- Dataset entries
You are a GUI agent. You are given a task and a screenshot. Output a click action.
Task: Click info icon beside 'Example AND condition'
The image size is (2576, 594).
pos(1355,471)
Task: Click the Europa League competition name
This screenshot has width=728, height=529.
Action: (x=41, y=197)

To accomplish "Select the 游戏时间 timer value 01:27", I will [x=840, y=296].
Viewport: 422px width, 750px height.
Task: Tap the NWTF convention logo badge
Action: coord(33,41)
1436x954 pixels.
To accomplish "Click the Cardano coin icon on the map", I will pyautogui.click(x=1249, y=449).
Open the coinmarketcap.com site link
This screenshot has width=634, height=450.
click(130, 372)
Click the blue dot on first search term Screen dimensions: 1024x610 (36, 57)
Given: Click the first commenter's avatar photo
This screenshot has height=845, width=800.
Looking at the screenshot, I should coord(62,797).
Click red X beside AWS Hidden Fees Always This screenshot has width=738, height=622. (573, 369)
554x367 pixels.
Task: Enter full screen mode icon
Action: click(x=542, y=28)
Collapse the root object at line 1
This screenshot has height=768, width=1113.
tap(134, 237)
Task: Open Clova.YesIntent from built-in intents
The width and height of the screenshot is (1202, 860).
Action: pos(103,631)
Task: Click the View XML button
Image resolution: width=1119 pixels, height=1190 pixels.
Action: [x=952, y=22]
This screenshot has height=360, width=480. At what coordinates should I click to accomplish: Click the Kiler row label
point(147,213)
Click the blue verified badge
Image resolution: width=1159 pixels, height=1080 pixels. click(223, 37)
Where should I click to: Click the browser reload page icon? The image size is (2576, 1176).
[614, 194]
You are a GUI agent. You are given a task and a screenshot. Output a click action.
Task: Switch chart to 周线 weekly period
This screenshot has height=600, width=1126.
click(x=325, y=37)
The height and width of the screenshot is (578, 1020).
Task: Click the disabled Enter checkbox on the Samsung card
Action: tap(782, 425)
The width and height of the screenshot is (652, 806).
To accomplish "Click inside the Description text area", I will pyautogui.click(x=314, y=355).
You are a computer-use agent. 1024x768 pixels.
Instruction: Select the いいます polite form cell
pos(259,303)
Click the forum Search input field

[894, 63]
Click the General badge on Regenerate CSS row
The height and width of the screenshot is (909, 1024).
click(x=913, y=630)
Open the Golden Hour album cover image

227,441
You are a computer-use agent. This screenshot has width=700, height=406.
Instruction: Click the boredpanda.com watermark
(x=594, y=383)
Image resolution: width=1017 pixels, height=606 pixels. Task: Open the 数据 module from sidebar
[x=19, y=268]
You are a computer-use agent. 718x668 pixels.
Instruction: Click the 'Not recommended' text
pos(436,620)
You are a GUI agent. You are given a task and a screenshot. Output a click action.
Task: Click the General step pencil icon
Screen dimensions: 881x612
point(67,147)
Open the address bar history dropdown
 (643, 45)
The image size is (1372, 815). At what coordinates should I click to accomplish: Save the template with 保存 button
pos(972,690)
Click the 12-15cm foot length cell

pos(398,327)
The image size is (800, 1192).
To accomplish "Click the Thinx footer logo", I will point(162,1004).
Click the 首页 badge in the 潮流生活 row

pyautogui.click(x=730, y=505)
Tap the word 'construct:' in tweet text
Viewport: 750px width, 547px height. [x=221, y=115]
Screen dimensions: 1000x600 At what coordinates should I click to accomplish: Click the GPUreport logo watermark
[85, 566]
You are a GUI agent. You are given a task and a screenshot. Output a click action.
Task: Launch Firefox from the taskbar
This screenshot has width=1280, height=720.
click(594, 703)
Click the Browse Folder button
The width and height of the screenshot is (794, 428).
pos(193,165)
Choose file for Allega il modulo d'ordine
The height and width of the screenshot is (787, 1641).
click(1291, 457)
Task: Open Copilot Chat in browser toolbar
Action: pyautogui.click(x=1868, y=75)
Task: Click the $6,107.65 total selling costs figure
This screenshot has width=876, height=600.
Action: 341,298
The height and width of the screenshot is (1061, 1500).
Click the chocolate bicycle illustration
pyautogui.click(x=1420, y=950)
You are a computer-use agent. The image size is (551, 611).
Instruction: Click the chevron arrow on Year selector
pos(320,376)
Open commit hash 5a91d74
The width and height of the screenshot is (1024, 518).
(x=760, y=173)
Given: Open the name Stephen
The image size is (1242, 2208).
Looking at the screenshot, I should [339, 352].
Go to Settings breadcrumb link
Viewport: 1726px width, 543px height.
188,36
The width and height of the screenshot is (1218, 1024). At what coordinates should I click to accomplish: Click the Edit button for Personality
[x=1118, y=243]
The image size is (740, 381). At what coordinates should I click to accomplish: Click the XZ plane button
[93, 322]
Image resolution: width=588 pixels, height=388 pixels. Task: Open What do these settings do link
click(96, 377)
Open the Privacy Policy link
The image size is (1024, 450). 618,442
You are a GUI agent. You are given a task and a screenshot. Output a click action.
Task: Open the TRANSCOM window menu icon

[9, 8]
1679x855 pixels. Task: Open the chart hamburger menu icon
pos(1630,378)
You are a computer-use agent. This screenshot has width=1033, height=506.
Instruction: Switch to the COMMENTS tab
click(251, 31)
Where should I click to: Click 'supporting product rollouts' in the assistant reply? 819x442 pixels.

- EXERCISE GOAL
Looking at the entries above, can you reproduce exactly the lines from the one that holds "You are a computer-use agent. 1024x768" through the one that holds "Click the Browse Folder button", and only those?

- EXERCISE OUTPUT
You are a computer-use agent. 1024x768 pixels.
Instruction: Select the いいます polite form cell
pos(259,303)
Click the forum Search input field

[894, 63]
Click the General badge on Regenerate CSS row
The height and width of the screenshot is (909, 1024).
click(x=913, y=630)
Open the Golden Hour album cover image

227,441
You are a computer-use agent. This screenshot has width=700, height=406.
Instruction: Click the boredpanda.com watermark
(x=594, y=383)
Image resolution: width=1017 pixels, height=606 pixels. Task: Open the 数据 module from sidebar
[x=19, y=268]
You are a computer-use agent. 718x668 pixels.
Instruction: Click the 'Not recommended' text
pos(436,620)
You are a GUI agent. You are given a task and a screenshot. Output a click action.
Task: Click the General step pencil icon
Screen dimensions: 881x612
point(67,147)
Open the address bar history dropdown
 (643, 45)
The image size is (1372, 815). At what coordinates should I click to accomplish: Save the template with 保存 button
pos(972,690)
Click the 12-15cm foot length cell

pos(398,327)
The image size is (800, 1192).
To accomplish "Click the Thinx footer logo", I will point(162,1004).
Click the 首页 badge in the 潮流生活 row

pyautogui.click(x=730, y=505)
Tap the word 'construct:' in tweet text
Viewport: 750px width, 547px height. [x=221, y=115]
Screen dimensions: 1000x600 At what coordinates should I click to accomplish: Click the GPUreport logo watermark
[85, 566]
You are a GUI agent. You are given a task and a screenshot. Output a click action.
Task: Launch Firefox from the taskbar
This screenshot has width=1280, height=720.
click(594, 703)
Click the Browse Folder button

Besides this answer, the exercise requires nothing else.